==== Data for the task

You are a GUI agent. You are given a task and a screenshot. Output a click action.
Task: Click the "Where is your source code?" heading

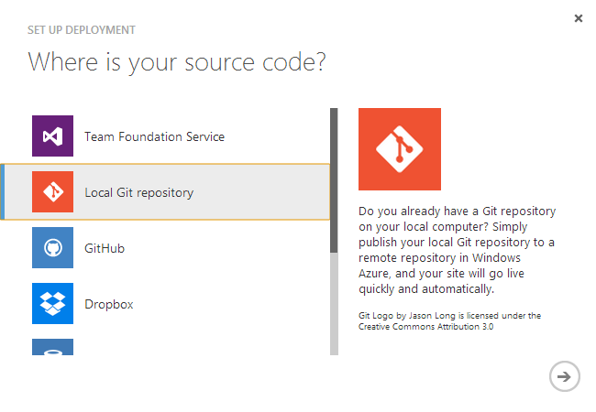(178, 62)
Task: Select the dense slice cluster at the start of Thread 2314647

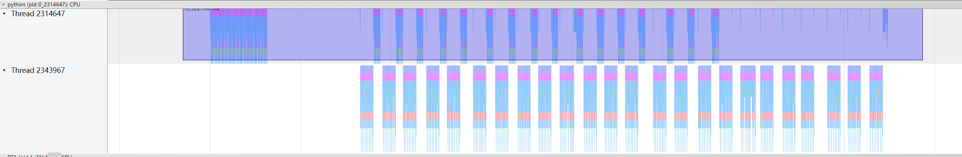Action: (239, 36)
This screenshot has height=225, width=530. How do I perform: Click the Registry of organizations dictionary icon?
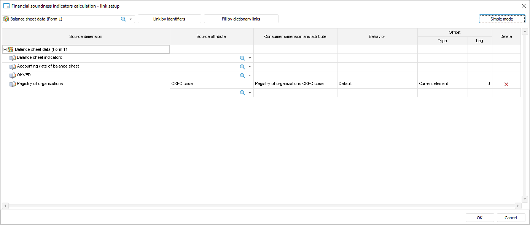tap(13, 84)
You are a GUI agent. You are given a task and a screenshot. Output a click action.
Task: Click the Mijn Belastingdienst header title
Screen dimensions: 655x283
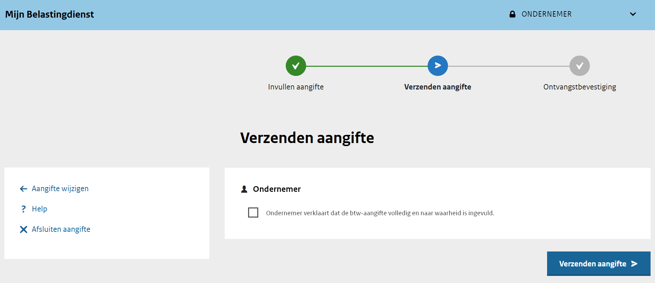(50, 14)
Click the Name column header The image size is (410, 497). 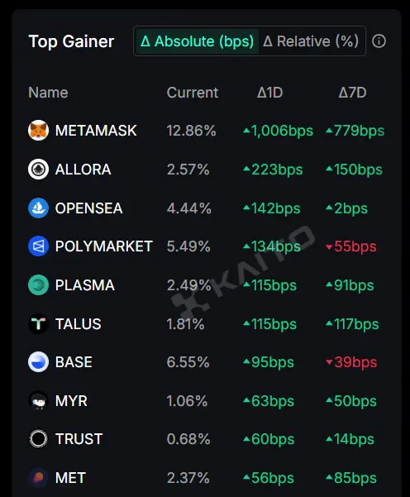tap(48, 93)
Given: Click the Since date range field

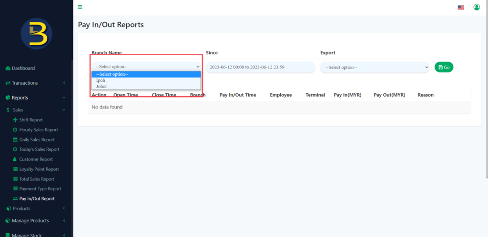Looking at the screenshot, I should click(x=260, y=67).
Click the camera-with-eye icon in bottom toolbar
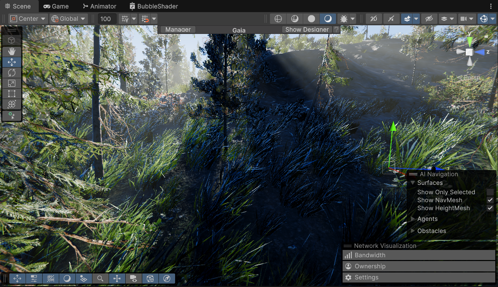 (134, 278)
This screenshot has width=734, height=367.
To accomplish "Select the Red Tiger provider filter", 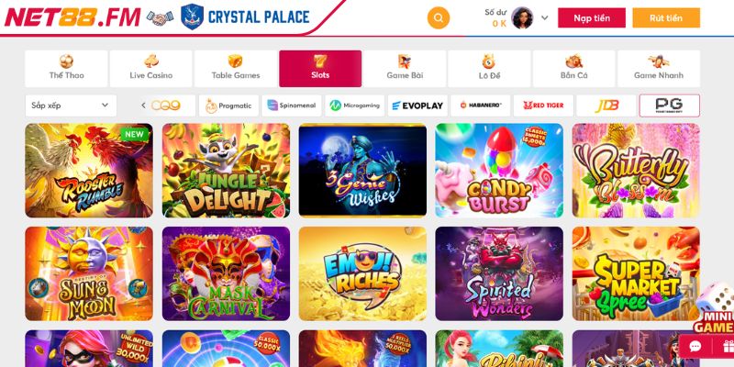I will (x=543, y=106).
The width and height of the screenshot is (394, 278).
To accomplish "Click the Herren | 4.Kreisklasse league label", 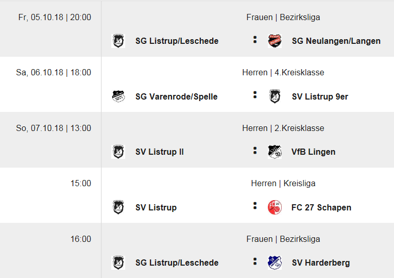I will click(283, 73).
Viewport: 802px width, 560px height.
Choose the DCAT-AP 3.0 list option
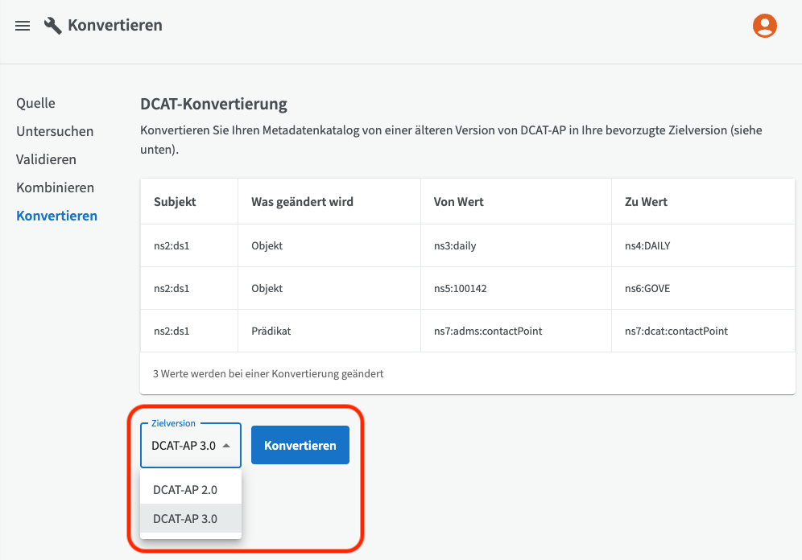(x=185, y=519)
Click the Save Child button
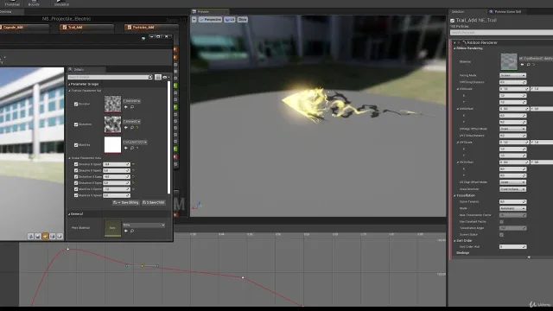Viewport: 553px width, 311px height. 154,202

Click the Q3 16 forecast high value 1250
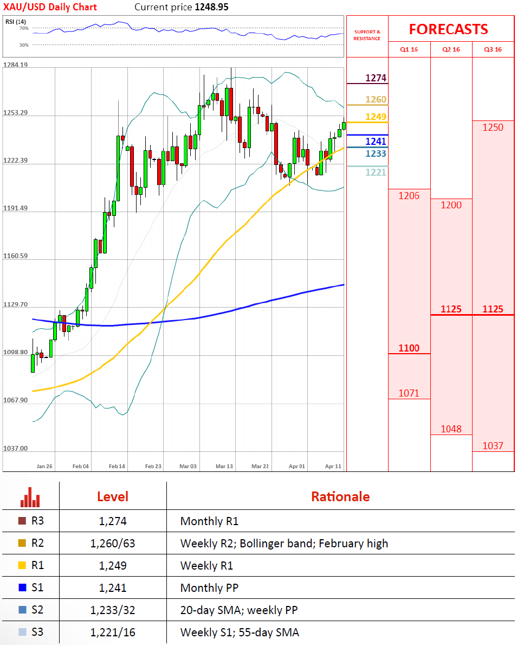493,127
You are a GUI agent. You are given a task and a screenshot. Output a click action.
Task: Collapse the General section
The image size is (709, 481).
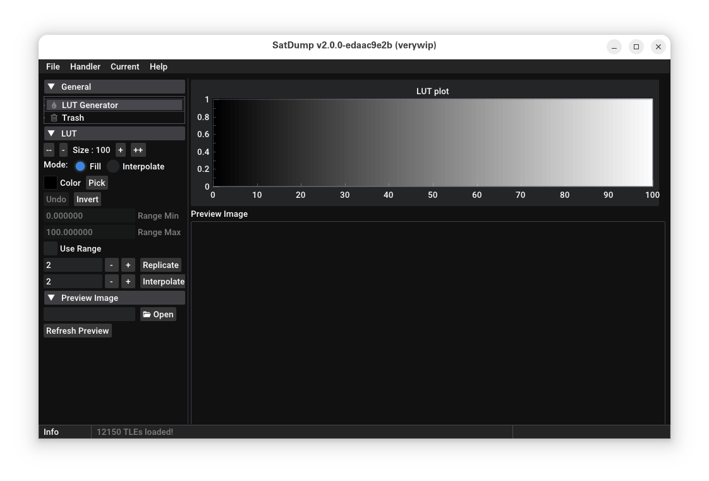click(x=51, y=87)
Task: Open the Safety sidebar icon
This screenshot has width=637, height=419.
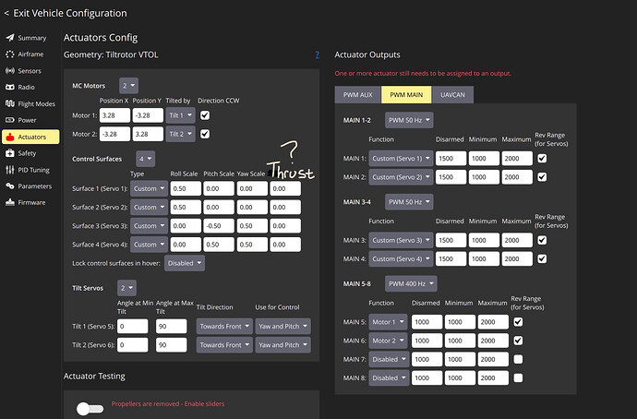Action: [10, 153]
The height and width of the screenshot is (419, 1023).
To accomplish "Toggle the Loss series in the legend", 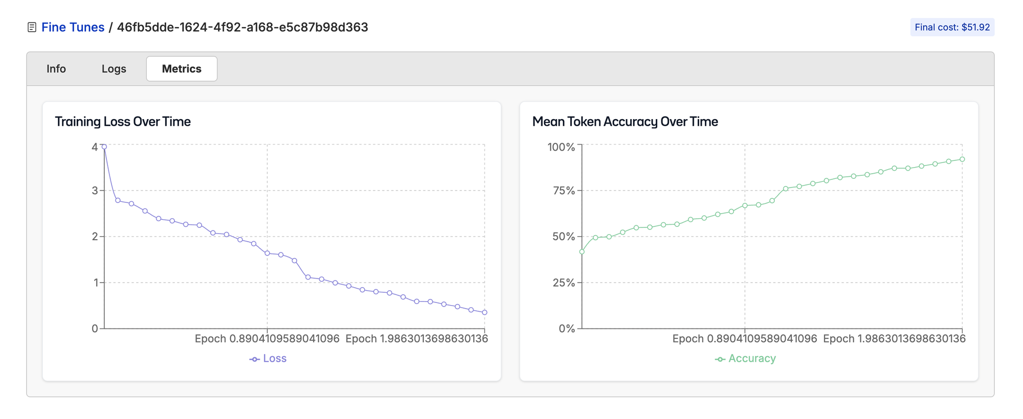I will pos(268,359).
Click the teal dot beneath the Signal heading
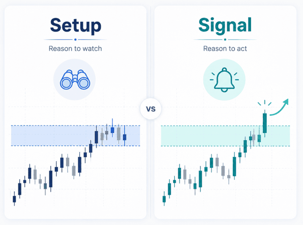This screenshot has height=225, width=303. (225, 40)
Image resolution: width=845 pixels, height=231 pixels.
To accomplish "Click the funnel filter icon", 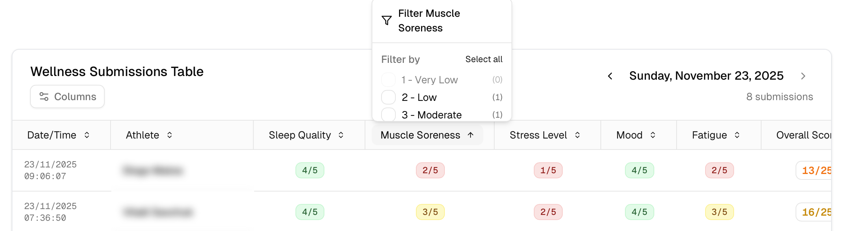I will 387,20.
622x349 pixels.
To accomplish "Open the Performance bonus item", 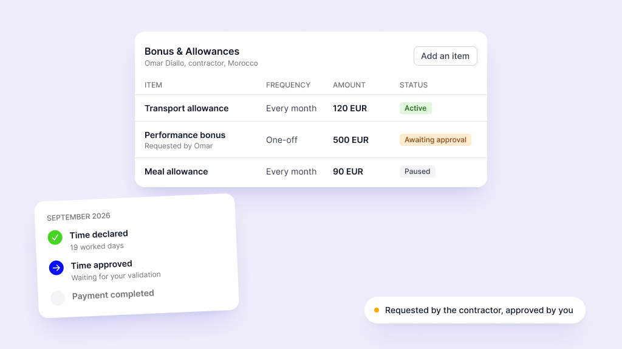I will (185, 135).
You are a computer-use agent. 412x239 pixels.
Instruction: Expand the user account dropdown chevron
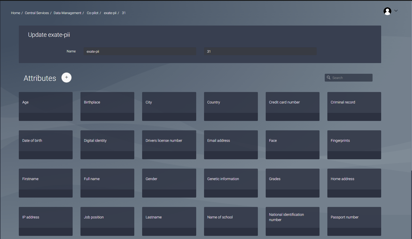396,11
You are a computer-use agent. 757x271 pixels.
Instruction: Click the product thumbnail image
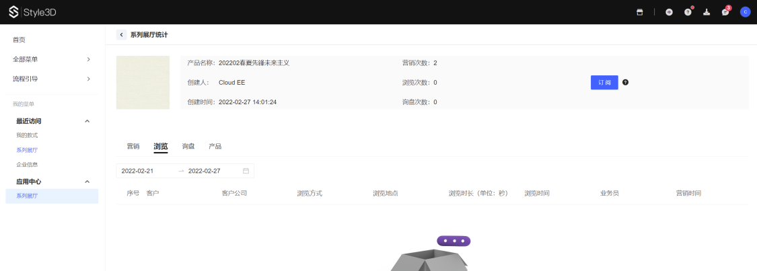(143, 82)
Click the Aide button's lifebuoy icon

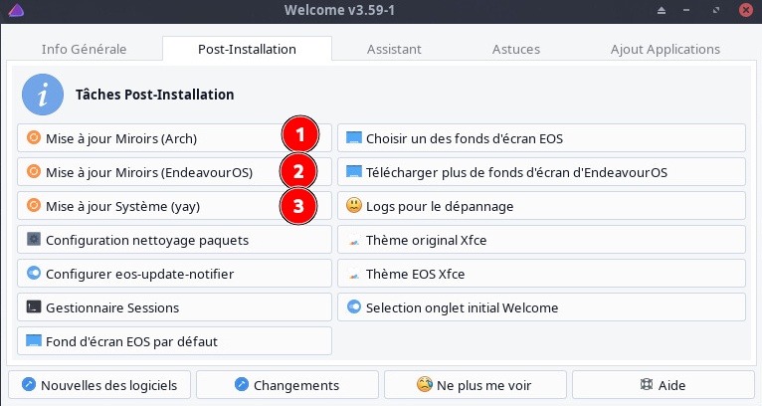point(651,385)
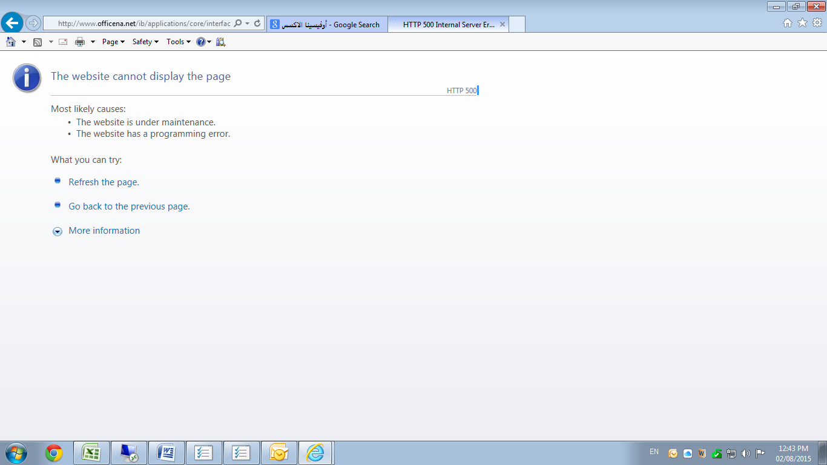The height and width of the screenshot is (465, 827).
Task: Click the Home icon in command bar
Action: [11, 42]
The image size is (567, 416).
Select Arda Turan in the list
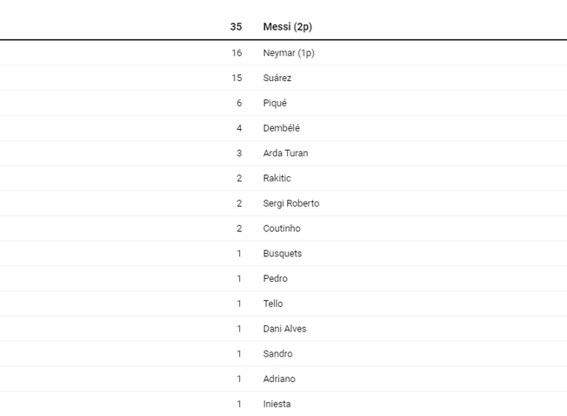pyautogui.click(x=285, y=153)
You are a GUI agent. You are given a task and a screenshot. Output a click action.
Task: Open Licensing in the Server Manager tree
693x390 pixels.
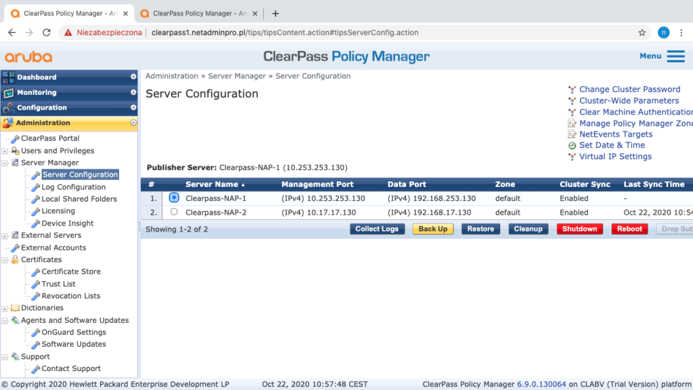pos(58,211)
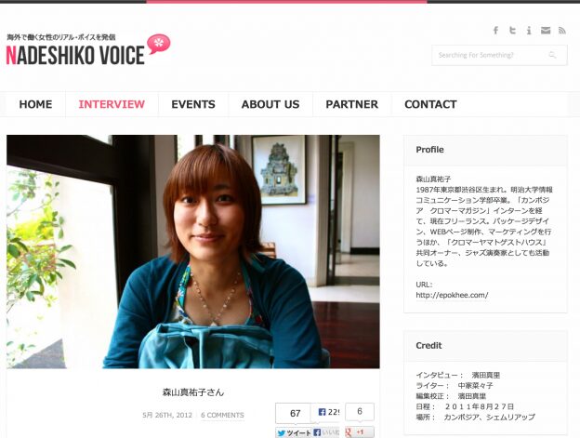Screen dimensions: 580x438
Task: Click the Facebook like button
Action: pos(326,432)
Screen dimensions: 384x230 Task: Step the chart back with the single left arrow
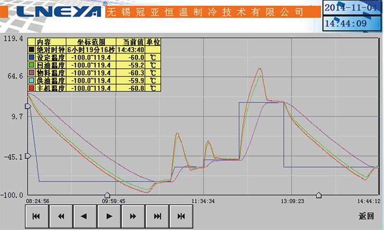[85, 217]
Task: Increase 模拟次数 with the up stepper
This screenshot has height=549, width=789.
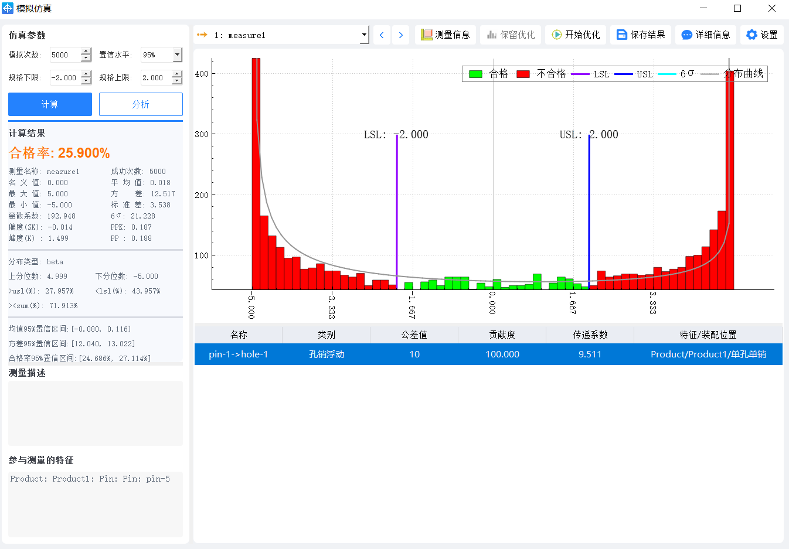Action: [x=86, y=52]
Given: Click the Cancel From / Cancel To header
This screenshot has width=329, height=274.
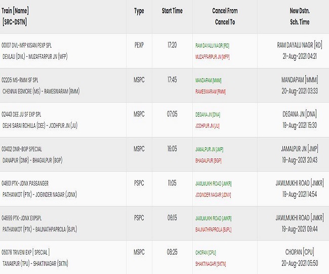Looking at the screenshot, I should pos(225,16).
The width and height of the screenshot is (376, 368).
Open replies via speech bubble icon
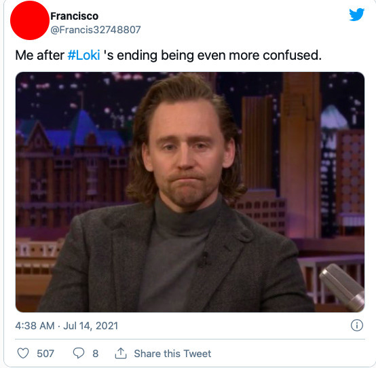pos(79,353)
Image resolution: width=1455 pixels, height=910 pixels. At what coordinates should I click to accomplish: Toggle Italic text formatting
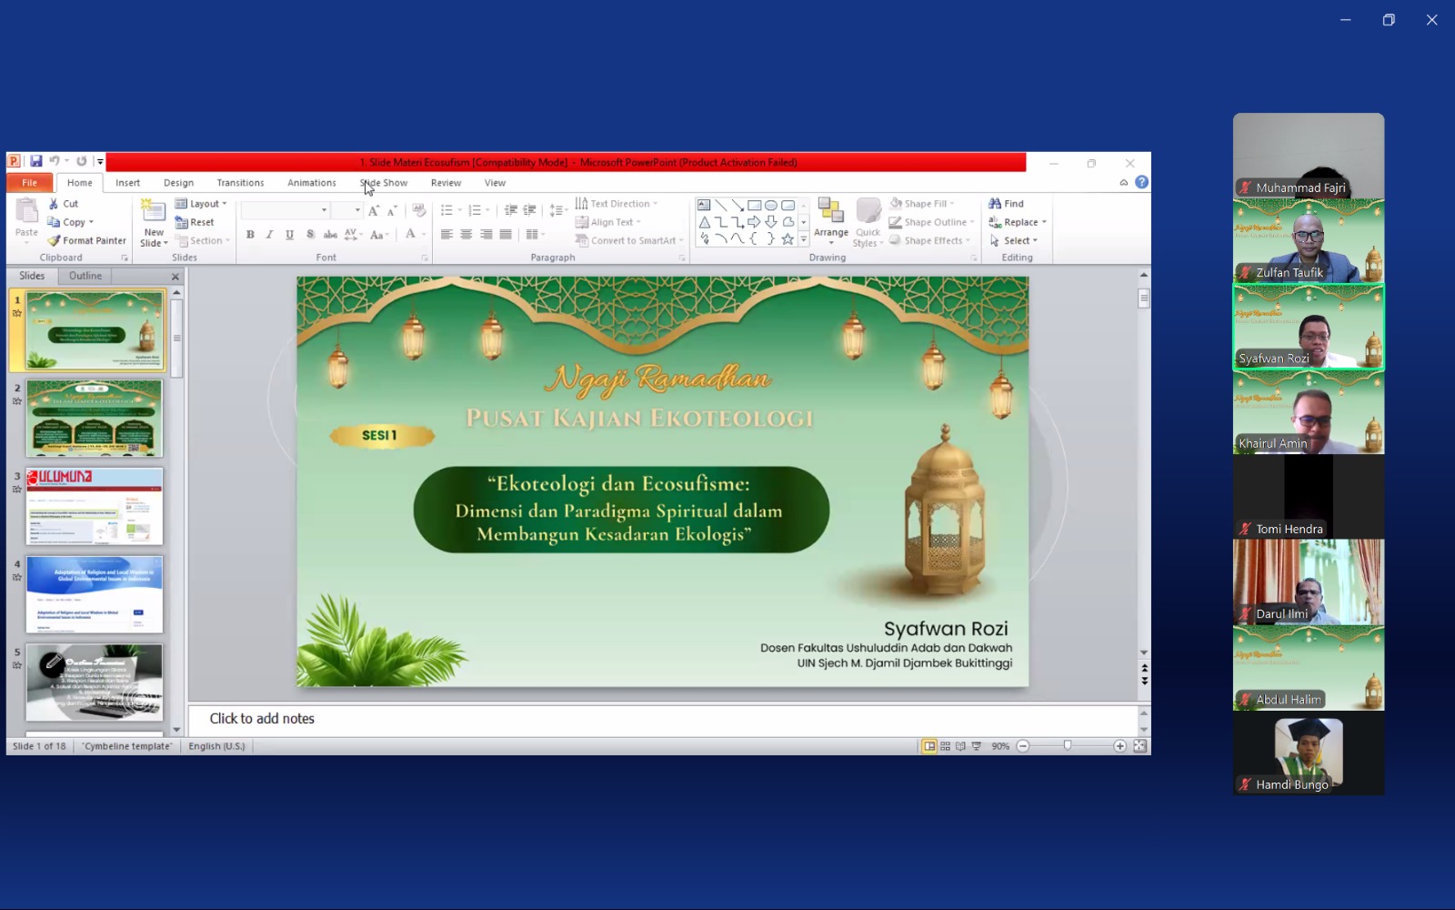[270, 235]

========

◆ What the task asks: The answer should consist only of the lines from the line with "Select Arda Turan in the list" through the last line of the data, repeated exactly; pictures stay out.

◆ Exercise output:
Select Arda Turan in the list
pyautogui.click(x=285, y=153)
You are a GUI agent. You are given a task and a screenshot. Output a click action.
Task: Open Licensing in the Server Manager tree
693x390 pixels.
pos(58,211)
Screen dimensions: 580x438
Task: Click the Facebook like button
Action: pos(326,432)
Screen dimensions: 384x230 Task: Step the chart back with the single left arrow
[85, 217]
Task: Increase 模拟次数 with the up stepper
This screenshot has height=549, width=789.
Action: [x=86, y=52]
Given: Click the Cancel From / Cancel To header
This screenshot has width=329, height=274.
Looking at the screenshot, I should pos(225,16).
The width and height of the screenshot is (376, 368).
Open replies via speech bubble icon
pos(79,353)
Image resolution: width=1455 pixels, height=910 pixels. At what coordinates should I click to accomplish: Toggle Italic text formatting
[270, 235]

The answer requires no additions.